With pictures left out, return only the lines from the line containing "The height and" through the end of the material below, both included.

------------------------

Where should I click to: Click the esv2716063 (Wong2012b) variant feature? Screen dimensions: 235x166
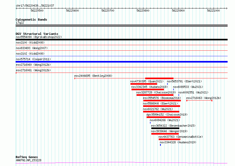coord(199,101)
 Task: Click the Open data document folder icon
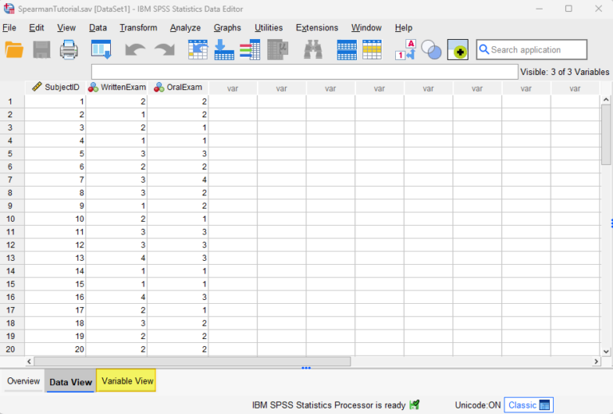(14, 50)
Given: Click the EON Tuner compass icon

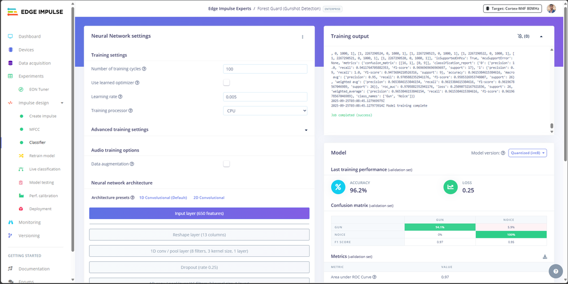Looking at the screenshot, I should coord(21,89).
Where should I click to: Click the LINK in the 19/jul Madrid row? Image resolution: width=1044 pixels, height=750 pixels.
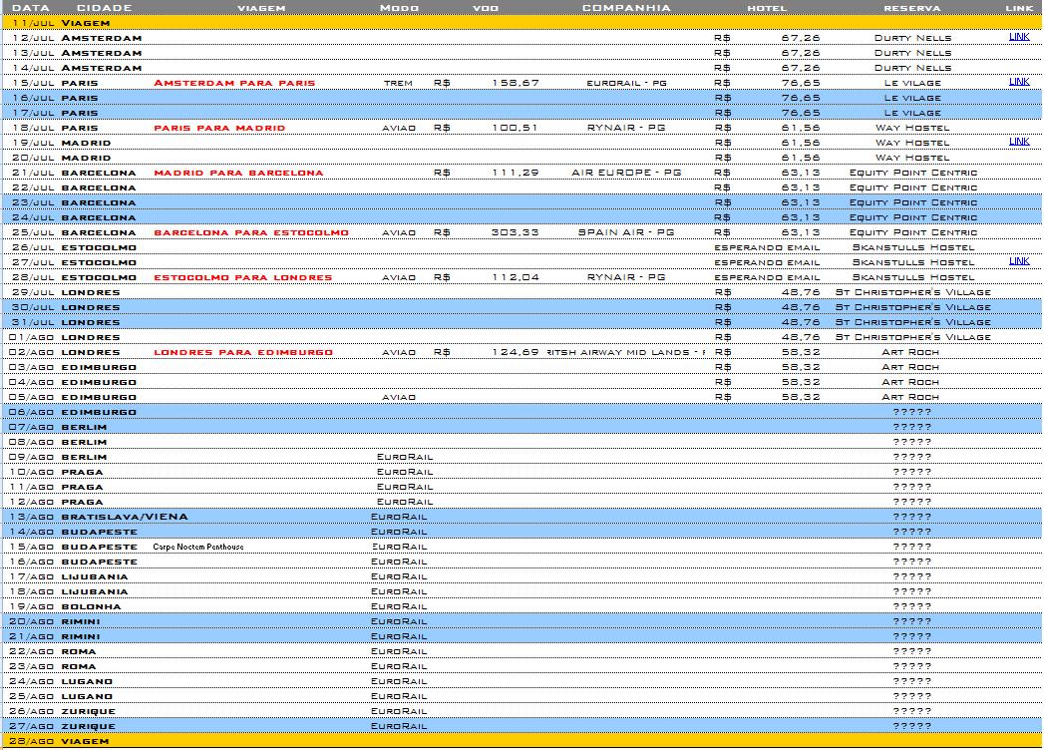click(x=1018, y=142)
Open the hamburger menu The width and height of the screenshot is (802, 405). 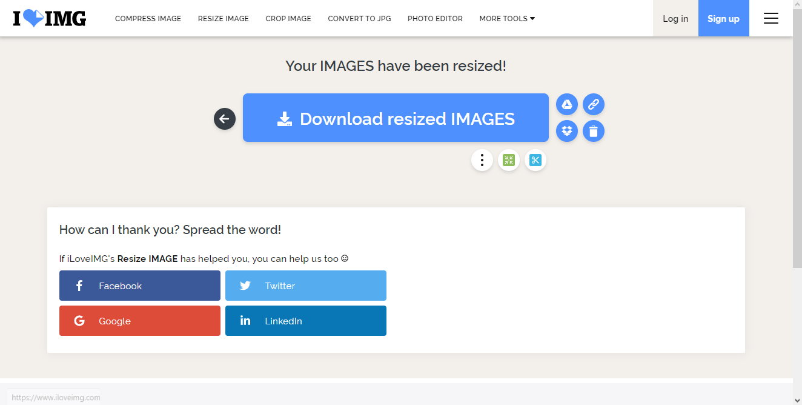[x=771, y=18]
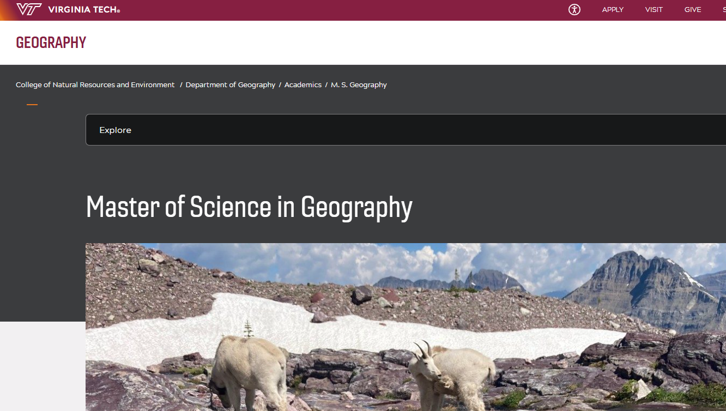The width and height of the screenshot is (726, 411).
Task: Open College of Natural Resources and Environment breadcrumb
Action: 95,85
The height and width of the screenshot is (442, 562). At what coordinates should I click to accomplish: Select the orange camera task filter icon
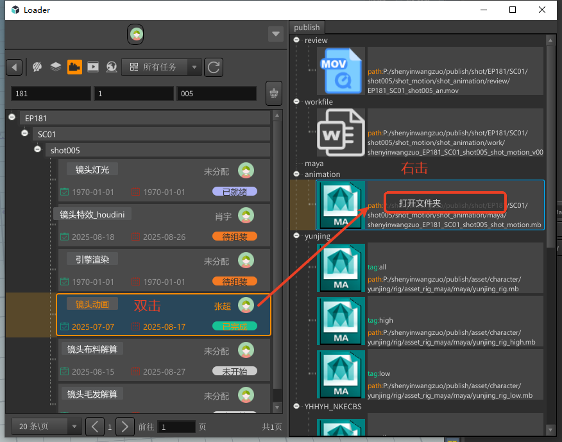click(74, 67)
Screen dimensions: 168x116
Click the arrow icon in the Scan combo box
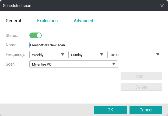click(114, 64)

------------------------

§ SOLUTION:
The height and width of the screenshot is (442, 562). At what coordinates should I click to accomplish: Select the orange camera task filter icon
click(74, 67)
Screen dimensions: 168x116
Click the arrow icon in the Scan combo box
click(114, 64)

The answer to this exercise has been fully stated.